The Gospel according to Whom?
The gospels are, of course, the heart of the New Testament, telling the story of Jesus of Nazareth, his life, death, and resurrection. As theological documents, they are rich with moral instructions and inspirational stories. As historical documents, they offer a tantalizing window into one of the most exciting periods in human history, in which one poor prophet in a scruffy backwater created a revolution that completely up-ended the old religious order.
By analyzing the four gospels as historical documents, you will run into a number of challenging questions, including:
- Who wrote the gospels anyway?
- When and why were they written?
- Are they accurate accounts of the historical Jesus?
- How do they tell a similar or, more interestingly, different story?
- What do historians make of the discrepancies?
To help answer these questions, Professor Brakke offers plentiful explications of the texts. For instance, you will reflect on the story of the feeding of 5,000 as presented in Mark versus Matthew—and the theological agenda motivating each writer. You’ll also survey the grand historical narrative told in Luke and the Book of Acts, and see how the author was consciously creating a story with a point of view on the history.
Matthew, Mark, and Luke are known as the “synoptic gospels” and are quite similar. The Gospel of John, however, is an anomaly worth taking a closer look at. As you delve into this spiritual gospel, with its poetry and philosophy, you also must take into account its troubling portrayal of the Jews—and what that might mean for Christian history.
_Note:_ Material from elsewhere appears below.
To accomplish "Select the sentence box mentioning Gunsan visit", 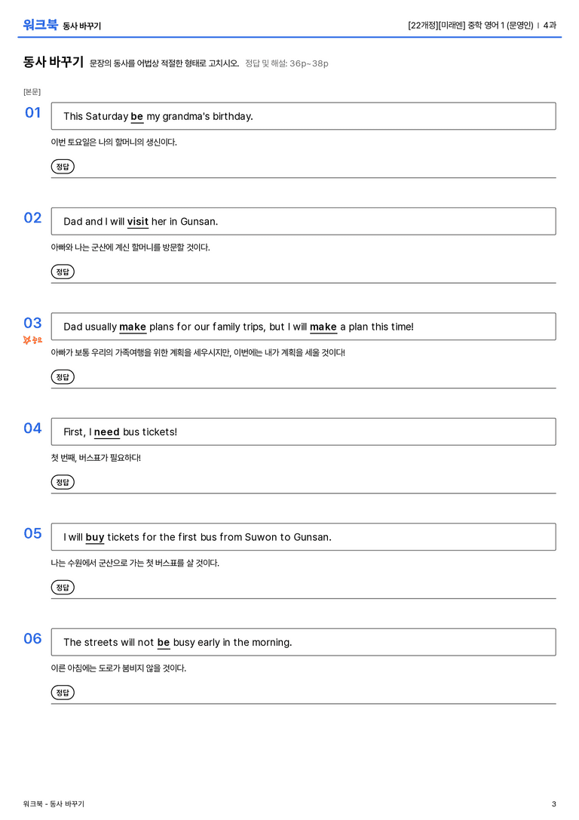I will (303, 221).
Thorny Issues for a Fledgling Religion
One key message Professor Brakke returns to throughout this course is the New Testament’s diversity—of authorship, of theological intent, and of literary form. Whereas the gospels present an account of Jesus’s life and the epistles offer a theological message, the Book of Revelation offers a prophetic vision of the end of days.
To understand this book—and the entire era of early Christianity—Professor Brakke takes you back to the Old Testament and God’s covenants with Abraham, Moses, and David. According to the scripture, the descendants of Abraham should have inherited freedom in Israel, a condition that was not true at the turn of the common era. The Romans controlled Palestine and many Jews were living in diaspora as a result of the Babylonian Captivity.
Perhaps out of a sense that things were not as they should be, the era was fraught with a mood of “apocalyptic eschatology”—a feeling that the end of days were near and that God would be sending a messiah. Hence, preachers like John the Baptist were promoting salvation through baptism.
As you will see, this sense of imminent doom pervaded the time of the historical Jesus, a time arguably right for a figure like Jesus Christ. In A.D. 70, the Romans destroyed the Temple in Jerusalem, beginning a new religious era for Jews and Christians. This is the historical context during which the New Testament was written and codified, and through the gospels, letters, and revelations, you can see a fledgling church in formation—unified in spite of (or because of) the era’s diversity.
This tension between unity and diversity brings us back to the beginning. How do you build a unified church, with one path to salvation, in a world of different peoples, classes, and perspectives? This paradox continues to make the 27 books of the New Testament endlessly fascinating. Through Professor Brakke’s investigations, Understanding the New Testament will open your eyes to the many complexities of this book—and point the way toward a lifetime of further study.